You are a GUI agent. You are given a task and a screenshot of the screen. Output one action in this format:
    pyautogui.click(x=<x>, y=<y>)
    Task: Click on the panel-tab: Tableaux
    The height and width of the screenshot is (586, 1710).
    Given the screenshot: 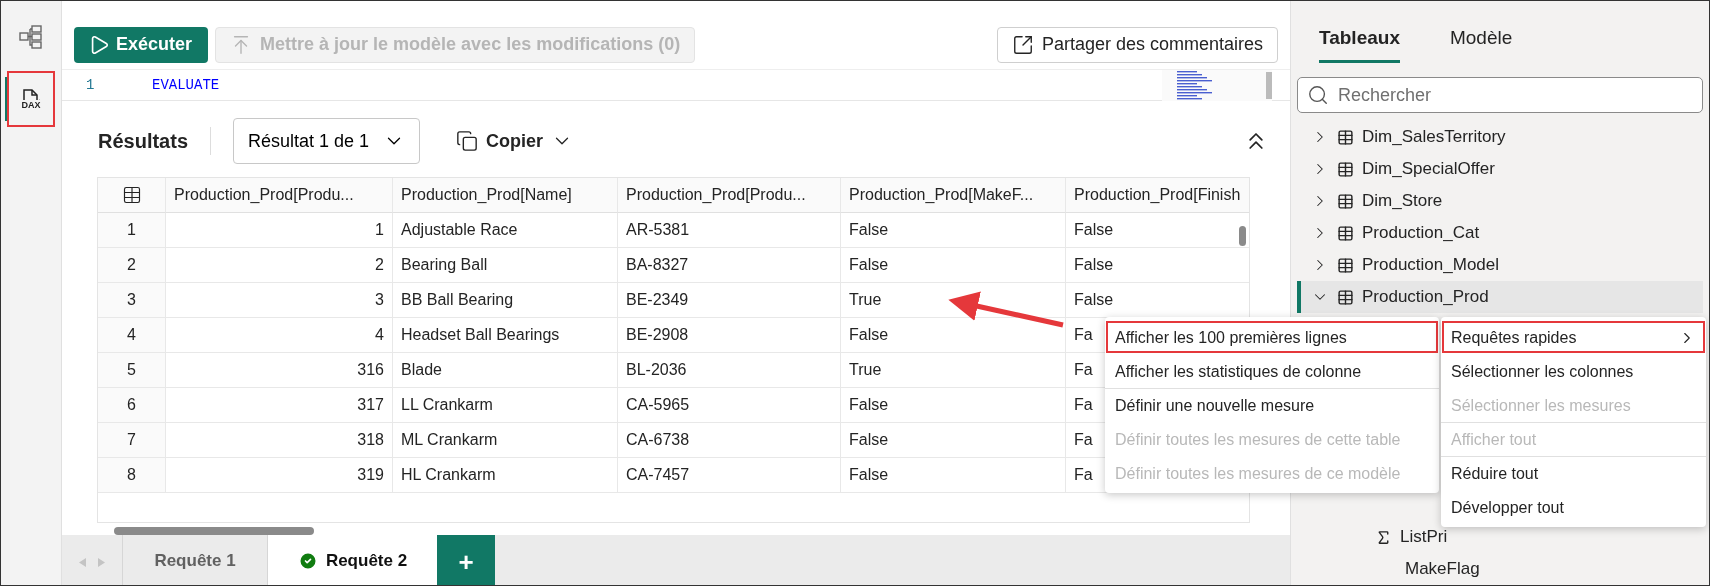 What is the action you would take?
    pyautogui.click(x=1360, y=43)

========================================================================

● **WHAT NEEDS TO BE DONE**
Could you repeat the listing above from its first line through the line containing "The height and", swapping "Tableaux" for "Graphiques" and leaving everything else unchanged?

● **RESPONSE AREA**
You are a GUI agent. You are given a task and a screenshot of the screen. Output one action in this format:
    pyautogui.click(x=<x>, y=<y>)
    Task: Click on the panel-tab: Graphiques
    The height and width of the screenshot is (586, 1710).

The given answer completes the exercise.